When Smith wasn’t supplying her own material, which was most of the time, she and her producer Bob Ferguson—one of Chet Atkins’s staffers at RCA—took great care with song selection. There were certain songwriters in whom she, justifiably, placed a great deal of trust, including Anderson—who’d originally discovered her in a Columbus, Ohio talent contest—and Harlan Howard and Dallas Frazier. “Those writers,” she says, “you just didn’t need to turn down a song. Very seldom.”

Smith made a point to honor Frazier during her recent artist-in-residence performances at the Country Music Hall of Fame and Museum. And for good reason—she’s recorded 69 of his songs, the most recent being the soul-searching honky-tonker “A Heart Like You” on Long Line of Heartaches.

“Dallas quit writing songs fort thirty years,” she says, underscoring what a big deal it was to get her hands on a brand new Frazier composition. “He’s a pastor and still does some services here and there. But he just didn’t do any writing at all. And he felt the freedom of the Lord to start writing again a couple of years ago. And he brought us the song and played it for us. I said, ‘I want to record that!’ Marty, he had been trying to get me to record for years.”

The Marty who Smith is referring to is, of course, Marty Stuart, the top-notch stone-country showman who also happens to be her co-writer, producer and husband. In the latter half of the ‘90s, Smith called on him to help her get back into album-making, and it was then that she really came into her own as a songwriter (and that they fell in love).

Smith remembers, “The first meeting we had, I was talking about songs and I said, ‘You know, it’s hard for me to find the songs now, because they have to [pitch] ‘em to the hitmakers of the day.’ And he said, ‘You write. Why don’t you write the songs?’ I said, ‘I’ve written a few songs, but I’ve never had any inspiration to write a whole album worth.’ And he picked up the phone and called Harlan Howard and a song that I had started two or three years before that called “How Long”, we finished it.
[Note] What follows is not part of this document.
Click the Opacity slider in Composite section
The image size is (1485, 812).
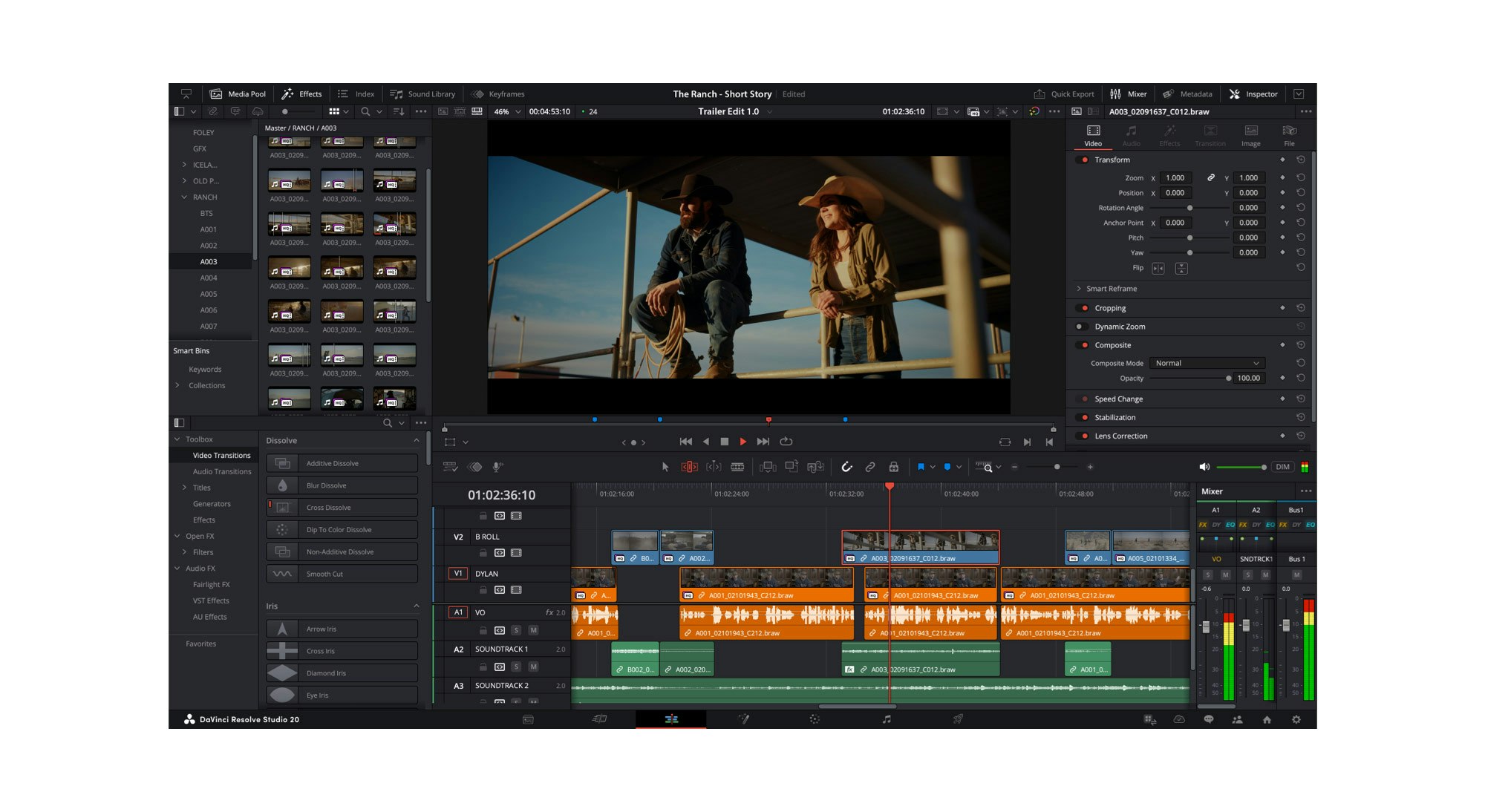(1229, 378)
So I co-wrote nine out of ten of the songs that are on that [Connie Smith] album.”

That was no fluke. Smith and Stuart co-wrote five of the dozen songs on the new album, too, one—“Blue Heartaches”—the result of an idea they’d been kicking around for years and years, and another—“I’m Not Blue”—the fruit of a visit they made to the picturesque Montana home of Kostas, the renowned tunesmith.

The fact that “blue” shows up in more than one song title doesn’t mean that every song on the new set unfolds at a simmering, bluesy pace. “Pain of a Broken Heart”, another Smith and Stuart collaboration, is powered by a punchy, waltz-time feel, and it’s hardly the only energetic track. “Some of the heartache songs that I sing can be really beautiful and can be upbeat, even,” says Smith. “But it’s still all about the heart.”